The social determinants of health are clearly a big element in all this; and you’re already focused on those, obviously.

Yes, we are very focused on those; we’re just very limited in terms of our access to that data. We’re working with our human services and public health agencies, to improve access. And I should mention a big initiative within the Department of Health Care Finance: we have two health home programs, one for people with serious mental illness issues, the other with chronic conditions. The Department of Behavioral Health manages the first, and the Department of Health Care Finance, my agency, DC Medicaid, manages the second. You have to have three or more chronic conditions in order to qualify.

We have partnerships with 12 providers, in those, mostly FQHCs, a few community providers, and a couple of hospital systems. We’ve been using another module from HealthEC for those programs. We need to get permission to have external users to come in; but at that point, they’d be able to capture a lot of the social determinants as well.
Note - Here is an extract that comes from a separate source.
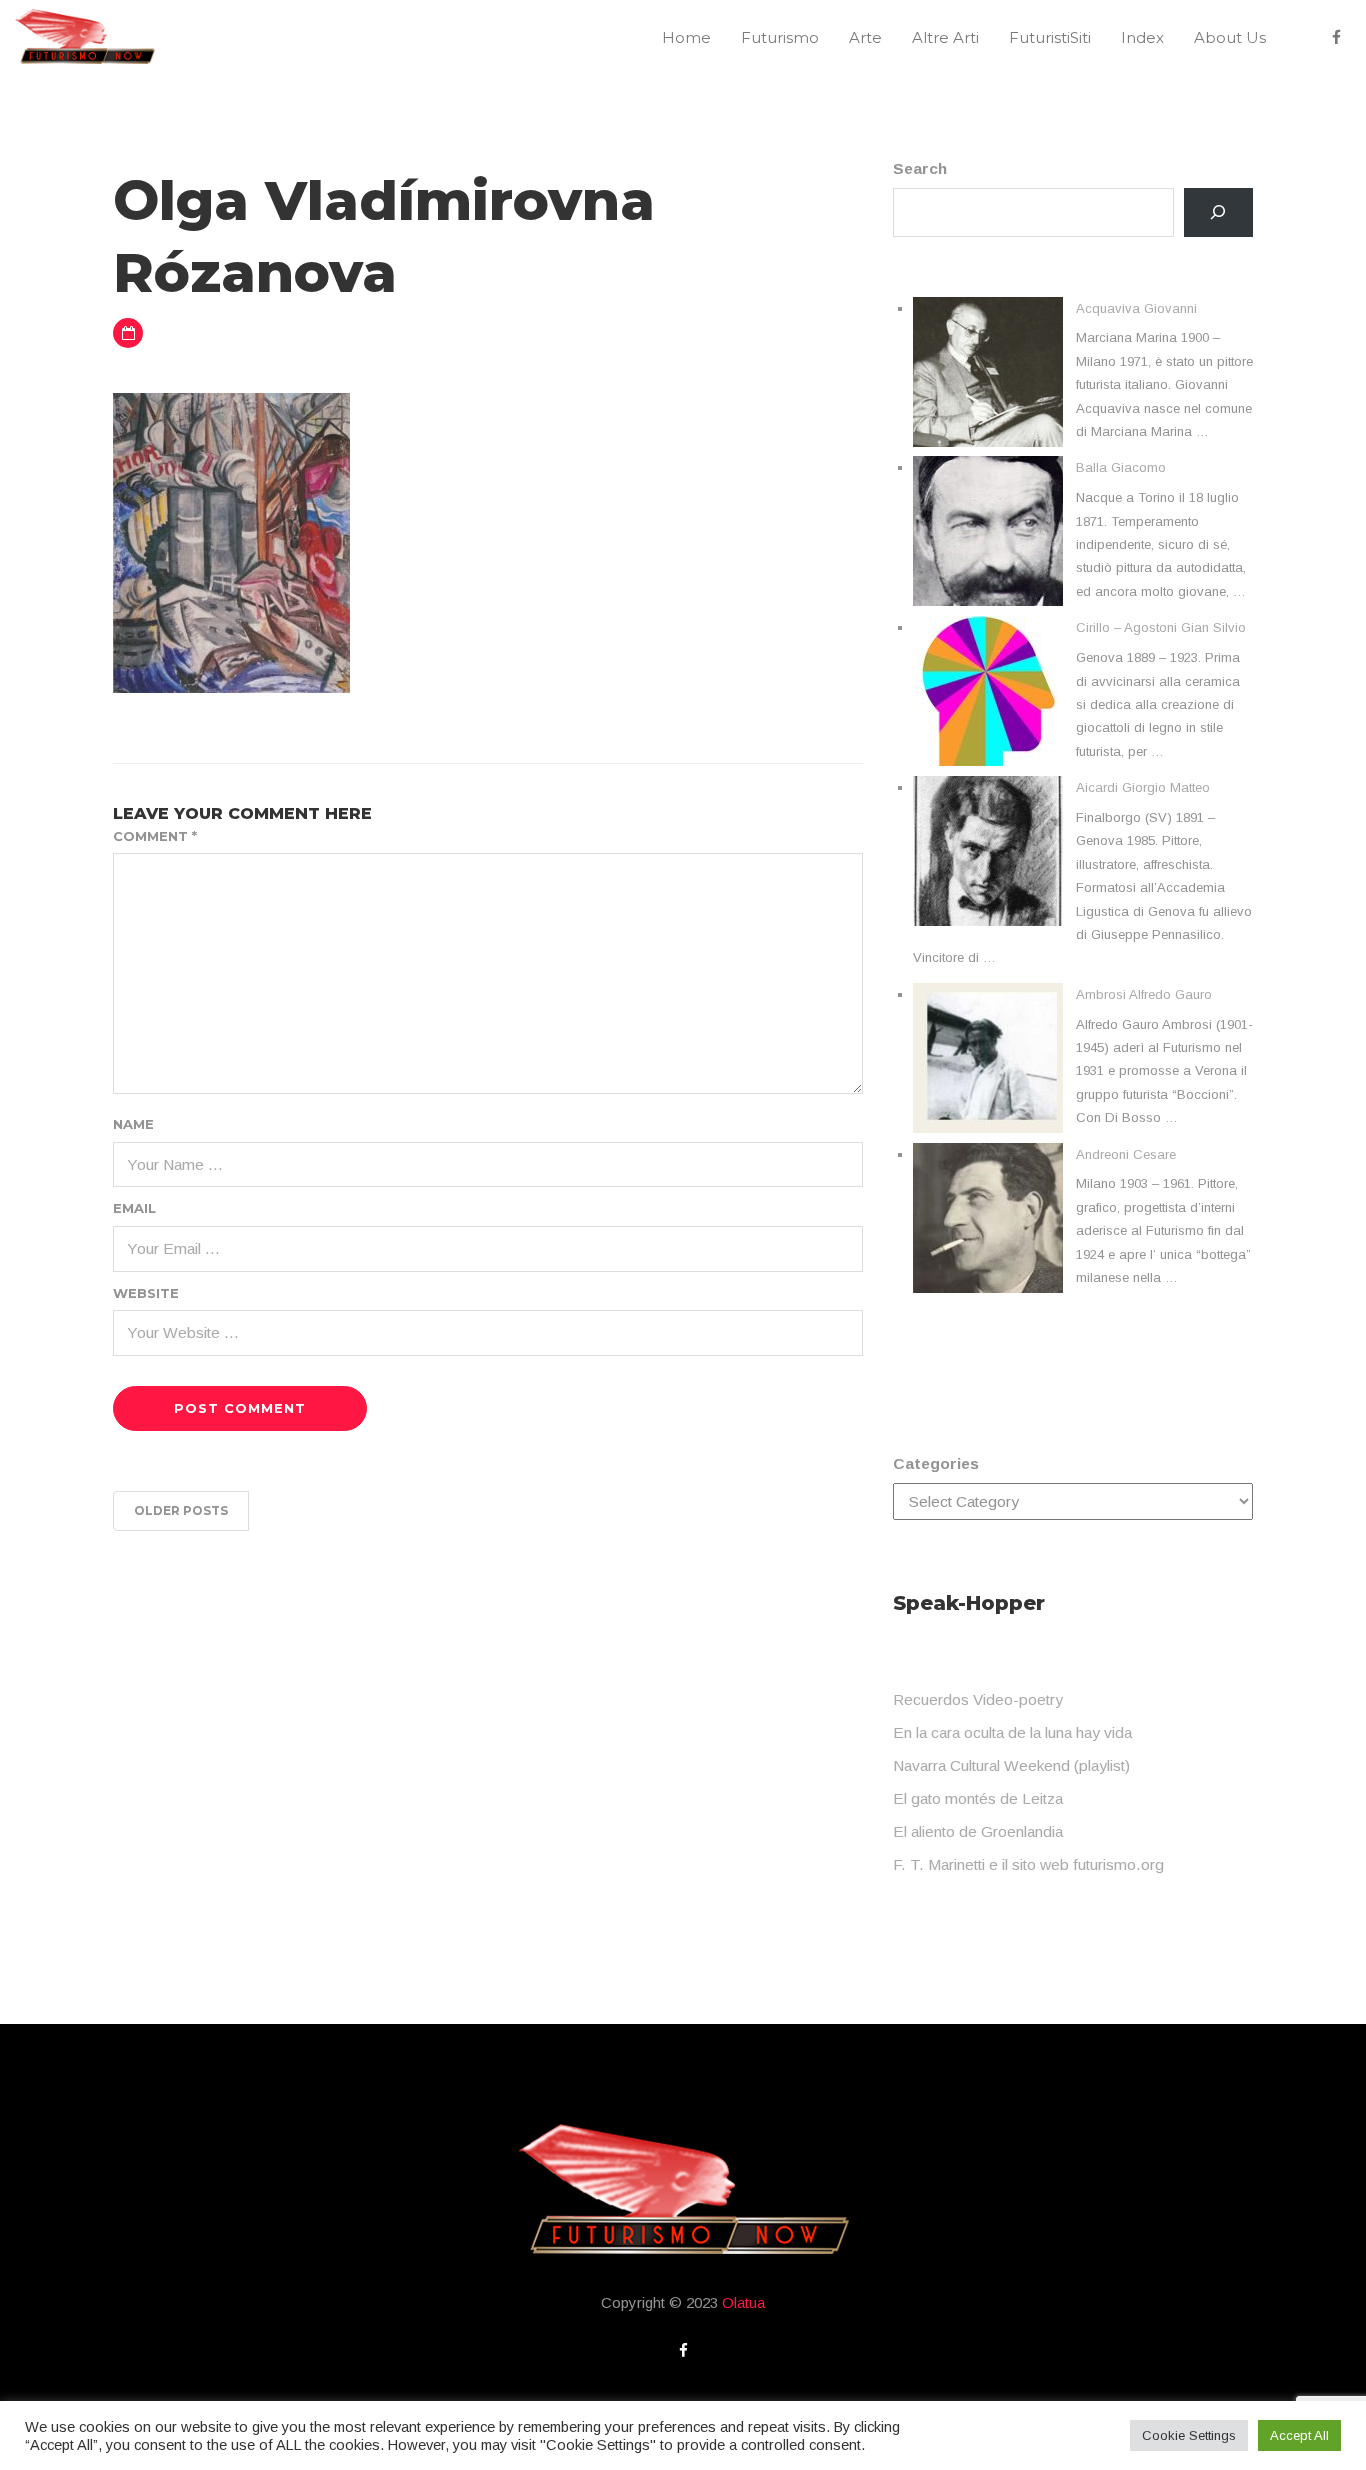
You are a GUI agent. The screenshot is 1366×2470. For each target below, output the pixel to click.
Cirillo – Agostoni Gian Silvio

We feel we’re a bit closer to the providers, in that sense, since they work closely with the beneficiaries. And we’ve got a technical assistance grant to help them understand how to incorporate this kind of care management into their practice, to move into a value-based planning mode. That’s a big effort. We’re just now developing our performance measures on that, to see how we’ve been doing. It’s been live for about a year. It’s called MyHealth GPS, Guiding Patients to Services. And we’re using the HealthEC Care Manager Module, which we call the Care Coordination Navigation Program; it’s a case management system. Also, we do plan to expand that to incorporate medication therapy management. We have a pharmacist on board who will be using part of that care management module to manage his side of things.